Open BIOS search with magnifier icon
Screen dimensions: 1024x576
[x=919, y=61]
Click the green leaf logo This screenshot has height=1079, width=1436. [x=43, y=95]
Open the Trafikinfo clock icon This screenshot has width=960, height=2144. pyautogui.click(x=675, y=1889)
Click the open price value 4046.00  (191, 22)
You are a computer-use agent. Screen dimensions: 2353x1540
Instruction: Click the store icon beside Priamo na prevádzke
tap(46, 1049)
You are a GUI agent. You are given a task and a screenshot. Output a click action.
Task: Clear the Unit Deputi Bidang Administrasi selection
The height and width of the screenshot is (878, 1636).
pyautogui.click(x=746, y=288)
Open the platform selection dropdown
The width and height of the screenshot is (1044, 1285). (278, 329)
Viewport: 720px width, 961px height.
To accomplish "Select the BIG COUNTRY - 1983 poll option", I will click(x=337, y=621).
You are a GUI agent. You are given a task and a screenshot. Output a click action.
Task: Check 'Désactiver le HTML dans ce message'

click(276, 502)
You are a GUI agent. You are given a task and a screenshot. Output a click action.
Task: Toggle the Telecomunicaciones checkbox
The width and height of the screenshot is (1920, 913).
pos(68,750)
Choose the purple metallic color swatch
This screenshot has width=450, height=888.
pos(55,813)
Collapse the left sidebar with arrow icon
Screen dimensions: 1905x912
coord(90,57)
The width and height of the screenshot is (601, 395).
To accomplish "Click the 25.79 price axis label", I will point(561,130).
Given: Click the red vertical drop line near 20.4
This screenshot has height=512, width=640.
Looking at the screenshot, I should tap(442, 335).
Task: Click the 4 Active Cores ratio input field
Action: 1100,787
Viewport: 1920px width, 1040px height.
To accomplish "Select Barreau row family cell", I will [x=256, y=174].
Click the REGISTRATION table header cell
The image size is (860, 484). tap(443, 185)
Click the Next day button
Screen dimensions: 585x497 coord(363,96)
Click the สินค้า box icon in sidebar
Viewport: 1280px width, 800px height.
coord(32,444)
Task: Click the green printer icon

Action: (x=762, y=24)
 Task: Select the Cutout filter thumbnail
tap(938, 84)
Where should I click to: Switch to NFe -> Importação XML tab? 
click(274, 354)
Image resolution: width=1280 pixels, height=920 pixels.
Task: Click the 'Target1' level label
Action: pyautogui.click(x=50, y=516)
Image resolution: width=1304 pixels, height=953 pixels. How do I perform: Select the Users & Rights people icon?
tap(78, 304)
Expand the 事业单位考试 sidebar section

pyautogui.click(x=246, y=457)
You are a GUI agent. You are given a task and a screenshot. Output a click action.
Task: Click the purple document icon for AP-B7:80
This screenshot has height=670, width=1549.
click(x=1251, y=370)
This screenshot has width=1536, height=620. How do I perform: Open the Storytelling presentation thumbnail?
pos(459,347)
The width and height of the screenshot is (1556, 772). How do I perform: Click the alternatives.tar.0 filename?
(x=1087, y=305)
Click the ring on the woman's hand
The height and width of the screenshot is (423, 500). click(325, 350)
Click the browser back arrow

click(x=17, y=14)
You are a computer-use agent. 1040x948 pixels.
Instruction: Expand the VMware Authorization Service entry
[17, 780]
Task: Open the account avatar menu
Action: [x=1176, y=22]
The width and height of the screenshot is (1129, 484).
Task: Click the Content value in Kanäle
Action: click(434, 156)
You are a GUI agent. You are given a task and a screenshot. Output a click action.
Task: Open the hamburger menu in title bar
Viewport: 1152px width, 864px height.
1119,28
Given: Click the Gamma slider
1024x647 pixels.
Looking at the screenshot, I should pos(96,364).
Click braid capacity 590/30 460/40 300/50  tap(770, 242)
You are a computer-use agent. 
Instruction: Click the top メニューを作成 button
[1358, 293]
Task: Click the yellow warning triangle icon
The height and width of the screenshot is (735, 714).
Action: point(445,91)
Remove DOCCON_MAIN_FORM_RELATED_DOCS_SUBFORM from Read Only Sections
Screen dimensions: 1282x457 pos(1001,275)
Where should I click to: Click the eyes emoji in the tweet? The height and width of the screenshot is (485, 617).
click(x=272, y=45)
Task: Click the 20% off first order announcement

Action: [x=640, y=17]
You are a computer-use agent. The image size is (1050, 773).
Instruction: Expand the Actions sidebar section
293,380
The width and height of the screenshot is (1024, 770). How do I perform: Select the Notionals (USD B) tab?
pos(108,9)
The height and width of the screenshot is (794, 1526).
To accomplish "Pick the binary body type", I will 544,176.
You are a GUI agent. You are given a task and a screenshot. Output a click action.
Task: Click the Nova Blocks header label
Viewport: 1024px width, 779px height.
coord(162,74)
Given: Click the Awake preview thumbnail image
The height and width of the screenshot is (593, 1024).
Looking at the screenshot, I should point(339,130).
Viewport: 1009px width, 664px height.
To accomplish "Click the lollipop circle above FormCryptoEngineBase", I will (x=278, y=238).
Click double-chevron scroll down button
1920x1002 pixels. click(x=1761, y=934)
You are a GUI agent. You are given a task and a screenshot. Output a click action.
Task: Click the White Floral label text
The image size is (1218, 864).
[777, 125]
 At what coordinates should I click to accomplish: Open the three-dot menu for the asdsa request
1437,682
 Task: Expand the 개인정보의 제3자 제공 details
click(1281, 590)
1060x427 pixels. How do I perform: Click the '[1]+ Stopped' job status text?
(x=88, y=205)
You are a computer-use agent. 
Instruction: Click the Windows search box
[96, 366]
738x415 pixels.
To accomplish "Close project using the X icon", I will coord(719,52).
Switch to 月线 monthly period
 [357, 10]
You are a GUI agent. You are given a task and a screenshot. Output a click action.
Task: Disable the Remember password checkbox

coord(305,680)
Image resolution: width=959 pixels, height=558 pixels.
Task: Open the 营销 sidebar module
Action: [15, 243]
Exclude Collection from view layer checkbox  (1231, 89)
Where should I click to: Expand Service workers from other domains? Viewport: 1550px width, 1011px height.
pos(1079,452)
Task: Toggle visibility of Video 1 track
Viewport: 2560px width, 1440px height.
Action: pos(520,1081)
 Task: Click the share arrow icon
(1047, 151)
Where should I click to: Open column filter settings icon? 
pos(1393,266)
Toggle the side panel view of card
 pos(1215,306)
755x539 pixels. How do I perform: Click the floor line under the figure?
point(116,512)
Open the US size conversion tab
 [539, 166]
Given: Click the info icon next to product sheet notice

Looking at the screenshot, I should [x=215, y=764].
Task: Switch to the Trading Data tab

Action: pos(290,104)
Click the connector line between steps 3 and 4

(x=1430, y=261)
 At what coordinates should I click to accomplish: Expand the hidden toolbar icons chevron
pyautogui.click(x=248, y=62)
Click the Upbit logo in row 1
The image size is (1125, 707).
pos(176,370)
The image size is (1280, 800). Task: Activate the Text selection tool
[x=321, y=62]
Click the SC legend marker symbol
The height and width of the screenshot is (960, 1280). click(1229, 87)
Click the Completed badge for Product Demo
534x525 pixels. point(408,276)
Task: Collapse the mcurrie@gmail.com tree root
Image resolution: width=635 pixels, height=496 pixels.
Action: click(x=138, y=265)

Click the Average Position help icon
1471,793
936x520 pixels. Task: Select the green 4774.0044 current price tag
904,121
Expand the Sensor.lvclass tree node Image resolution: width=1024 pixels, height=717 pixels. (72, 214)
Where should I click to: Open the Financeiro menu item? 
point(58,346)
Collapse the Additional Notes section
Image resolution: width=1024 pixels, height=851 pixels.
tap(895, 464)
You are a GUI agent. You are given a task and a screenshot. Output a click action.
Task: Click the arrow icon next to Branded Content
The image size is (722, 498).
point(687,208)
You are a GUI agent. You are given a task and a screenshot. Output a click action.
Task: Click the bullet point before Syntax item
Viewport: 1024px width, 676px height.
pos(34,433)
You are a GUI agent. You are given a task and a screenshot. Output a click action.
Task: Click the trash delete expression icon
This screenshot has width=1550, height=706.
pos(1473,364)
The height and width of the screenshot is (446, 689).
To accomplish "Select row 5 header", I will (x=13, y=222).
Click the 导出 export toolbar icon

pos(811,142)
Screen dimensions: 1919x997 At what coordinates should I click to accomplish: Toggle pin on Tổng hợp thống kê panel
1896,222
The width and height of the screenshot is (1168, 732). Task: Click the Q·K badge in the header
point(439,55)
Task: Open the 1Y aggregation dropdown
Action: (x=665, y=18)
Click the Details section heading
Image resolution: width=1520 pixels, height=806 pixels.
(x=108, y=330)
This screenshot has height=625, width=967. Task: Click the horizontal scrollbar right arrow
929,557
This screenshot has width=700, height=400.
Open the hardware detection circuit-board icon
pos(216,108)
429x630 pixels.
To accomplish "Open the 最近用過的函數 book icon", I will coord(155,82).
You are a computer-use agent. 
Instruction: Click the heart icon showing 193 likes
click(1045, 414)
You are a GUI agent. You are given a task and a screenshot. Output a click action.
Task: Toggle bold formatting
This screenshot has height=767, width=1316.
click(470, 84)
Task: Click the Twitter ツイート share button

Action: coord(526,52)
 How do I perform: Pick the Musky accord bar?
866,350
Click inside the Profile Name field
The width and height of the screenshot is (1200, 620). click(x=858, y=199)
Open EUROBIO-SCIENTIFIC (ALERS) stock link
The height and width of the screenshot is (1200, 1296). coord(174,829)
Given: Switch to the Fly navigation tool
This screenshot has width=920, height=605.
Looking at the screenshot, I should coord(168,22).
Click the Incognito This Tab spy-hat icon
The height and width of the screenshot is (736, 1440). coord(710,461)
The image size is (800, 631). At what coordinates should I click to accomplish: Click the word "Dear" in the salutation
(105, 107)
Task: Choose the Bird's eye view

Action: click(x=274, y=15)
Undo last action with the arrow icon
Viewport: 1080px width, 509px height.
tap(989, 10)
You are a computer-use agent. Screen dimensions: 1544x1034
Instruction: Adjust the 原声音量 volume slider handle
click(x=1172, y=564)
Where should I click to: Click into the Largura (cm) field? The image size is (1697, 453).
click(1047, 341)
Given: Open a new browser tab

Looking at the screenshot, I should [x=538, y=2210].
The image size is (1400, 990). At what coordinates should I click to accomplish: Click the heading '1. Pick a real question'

Assignment: Return every line from the entries above that contains the word "heading".

Exercise answer:
Click the Details section heading
The image size is (1400, 990). At what coordinates should I click to accomplish: Click the heading '1. Pick a real question'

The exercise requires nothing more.